> **Task requirements**:
1 - What does the description on the ud3lem3c proof page call this theorem?
2 - Translate the description line from the ud3lem3c proof page, "Lemma for unified disjunction.", into Spanish.

> **Quoted text**:

Description: Lemma for unified disjunction.

**Assertion**
Ref	Expression
ud3lem3c	((a →₃b)^⊥ ∪ (a ∪ b)) = (a ∪ b)

**Proof of Theorem ud3lem3c**
Step	Hyp	Ref	Expression
1		ud3lem0c 271	. . . 4 (a →₃b)^⊥ = (((a ∪ b^⊥ ) ∩ (a ∪ b)) ∩ (a^⊥ ∪ (a ∩ b^⊥ )))
2		an32 76	. . . . 5 (((a ∪ b^⊥ ) ∩ (a ∪ b)) ∩ (a^⊥ ∪ (a ∩ b^⊥ ))) = (((a ∪ b^⊥ ) ∩ (a^⊥ ∪ (a ∩ b^⊥ ))) ∩ (a ∪ b))

[Part of a data file]
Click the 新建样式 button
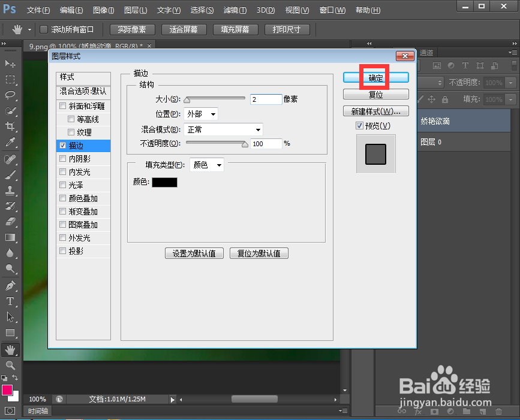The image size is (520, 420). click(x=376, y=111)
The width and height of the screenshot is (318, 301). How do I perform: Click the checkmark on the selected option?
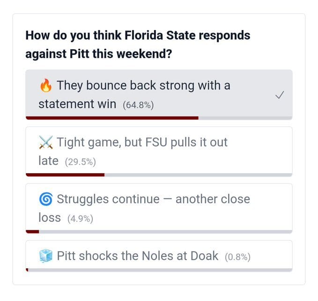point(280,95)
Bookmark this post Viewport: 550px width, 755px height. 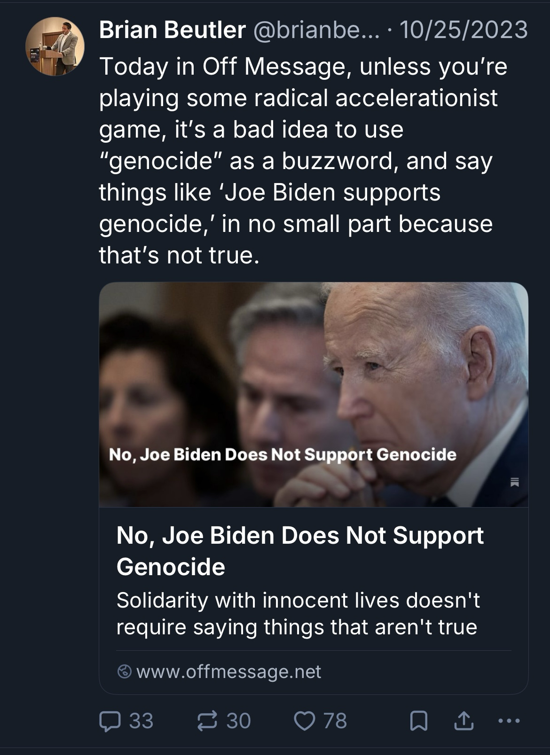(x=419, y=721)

> **Answers below**:
1 - A lemma for unified disjunction.

2 - Lema para la disyunción unificada.